Sticks and Stones May Break My Bones but a Knife Will Always Cut You
Growing up in Southern Appalachia fighting came as natural to us kids as did skinny dipping in the creek. By fighting I don’t mean that gentleman stuff where you put up your dukes and say “Okay Jim lets settle this like men.” Oh, no. I’m talking a primal form of combative behavior that would scare a gorilla. When I was a kid, usually, our fights began with name calling and cursing then progressed to the rock throwing stage after which we closed with one another and used sticks and when the sticks had broken it became fist and foot city. As I said it was very primal, very violent and driven by survival instinct. We didn’t have to be told what to do, it just came naturally. Something to the effect of: “There’s my enemy, here’s this rock, presto projectile weapon.”
One of many things, that I frequently notice when training in a karate dojo is the lack of weapons defense or worse the over-stylized, very unrealistic approach to weapons defense that gives one the impression they can over come an armed opponent, but in truth actually gets them killed. Such exercises are usually performed in two-step manner, much like ippon-kumite, with one person slashing and the other defending. It all looks very artistic, but is as far from a real assault as me going bass fishing and assuming it’s one in the same as trying to catch a great white shark. I mean, hardly ever in the dojo do you see someone grabbing the other person by their collar and stabbing as fast and furiously as they can. Maybe it because the defender didn’t whisper something like “Hey Jim, I slept with your wife last night.” If that were the case then we wouldn’t have any problems with realistic self-defense training, but then again most dojos wouldn’t be able to afford the insurance. Listed below are 6 things you might want to consider before fooling yourself into believing that you can fight an armed opponent.
- Fear all bladed weapons. A Boy Scout knife can kill you, never mind the latest fighting knife with all its bells and whistles. Broken bottles, sharpened sticks, beer can openers, anything with a sharp edge will hurt you.
- Projectile weapons are commonly used. Humans have been throwing rocks at one another since we shared tree limbs with our monkey cousins. The Greeks threw rocks at one another in the Iliad, so what’s the difference know? Beer bottles, chairs, spitting, etc, etc. It can and does happen when the primal instinct kicks in. So beware.
- Blunt instruments (sticks, clubs, chairs, etc) are part of our genetic make-up. Every since we left our monkey cousins, climbed down out of the trees and developed thumbs we’ve been picking up blunt instruments. It’s still the same today. Even in the computer age we’re still dragging our knuckles and using clubs to fight with.

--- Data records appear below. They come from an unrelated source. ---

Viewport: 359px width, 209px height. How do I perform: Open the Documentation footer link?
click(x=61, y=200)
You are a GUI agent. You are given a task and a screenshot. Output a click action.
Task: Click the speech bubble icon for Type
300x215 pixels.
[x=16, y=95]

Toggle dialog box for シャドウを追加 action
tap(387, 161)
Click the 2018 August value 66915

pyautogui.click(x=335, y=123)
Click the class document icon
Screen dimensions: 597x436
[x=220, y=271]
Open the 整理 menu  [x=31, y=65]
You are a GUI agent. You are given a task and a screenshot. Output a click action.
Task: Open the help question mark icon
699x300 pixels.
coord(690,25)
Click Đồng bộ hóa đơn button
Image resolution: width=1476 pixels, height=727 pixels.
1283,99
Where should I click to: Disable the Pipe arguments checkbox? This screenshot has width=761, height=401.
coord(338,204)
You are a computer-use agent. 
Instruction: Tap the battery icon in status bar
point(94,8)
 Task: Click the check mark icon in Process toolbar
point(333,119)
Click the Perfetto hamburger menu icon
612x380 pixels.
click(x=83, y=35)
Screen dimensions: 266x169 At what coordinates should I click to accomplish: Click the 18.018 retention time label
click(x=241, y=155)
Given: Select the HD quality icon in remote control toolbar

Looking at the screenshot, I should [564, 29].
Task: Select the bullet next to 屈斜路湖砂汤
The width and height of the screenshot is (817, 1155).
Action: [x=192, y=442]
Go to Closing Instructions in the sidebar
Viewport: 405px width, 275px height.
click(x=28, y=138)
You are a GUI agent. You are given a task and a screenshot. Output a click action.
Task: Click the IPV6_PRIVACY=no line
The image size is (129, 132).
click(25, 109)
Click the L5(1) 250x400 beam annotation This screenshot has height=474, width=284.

- Always assume your attacker will have a weapon. This sense of fair play, fighting man to man, is a karate-ka’s fantasy. If someone is really intent on hurting you they’ll use a weapon. You know a knife, stick, rock, or my all time favorite the pickup truck. Or else they'll blind side you with a beer mug as does happen in many a favorite bar.
- Forget all the fancy disarms you’ve learned because they don’t work. I know, it’s a shame you can’t get your money back, but that’s another topic. The best defense against a weapon is to get the hell out of Dodge, or where ever you may be. Yes, there are tactics, techniques and strategies that work, but the best way to learn them is from a qualified instructor and through realistic drills.
- KISS is the word where fighting a weapon is concerned. Keep It Simple Stupid. Develop a handfull of techniques that you can use in any circumstance, instead of a finishing, beginning, middle, monday, tuesday wenesday, spinning backfist-hook kick, dufflebag full that you only practice once a week.
Now, were did I lay my pet rock…I know its here someplace.